Massa yang Marah dan Aparat yang Lelah
- ANTARA FOTO/Abriawan Abhe
"Tetapi, setelah pukul 16.00 WIB, karena melakukan tindakan-tindakan yang sudah menuju tindakan anarkis, kita lakukan tindakan dengan tahapan-tahapannya. Yang pertama kita tembakan air kepada adik-adik untuk mundur, tetapi mereka tidak mau mundur tetap maju bahkan semakin merusak pagar DPR," katanya.
Karena pagar DPR/MPR tak hanya jebol di satu bagian, maka sesuai amanat UU, Gatot mengatakan pihaknya terpaksa menembakkan gas air mata agar massa bubar. Gatot menegaskan, sebenarnya polisi sudah sangat memberi toleransi pada mereka.

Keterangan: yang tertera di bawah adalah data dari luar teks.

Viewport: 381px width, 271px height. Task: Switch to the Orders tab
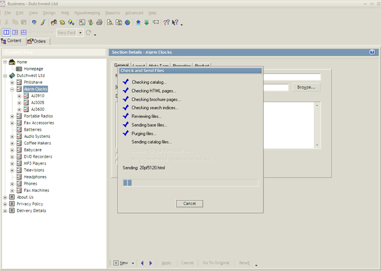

"Unras (unjuk rasa) boleh disampaikan, aspirasi boleh disampaikan, tapi saya yakin betul bahwa adik-adik mahasiswa adalah mahasiswa yang cerdas. Lakukan dengan cara yang cerdas, dengan cara yang elegan, dengan cara yang tentunya sesuai ketentuan peraturan dan perundangan yang ada. Ini yang saya sampaikan," katanya.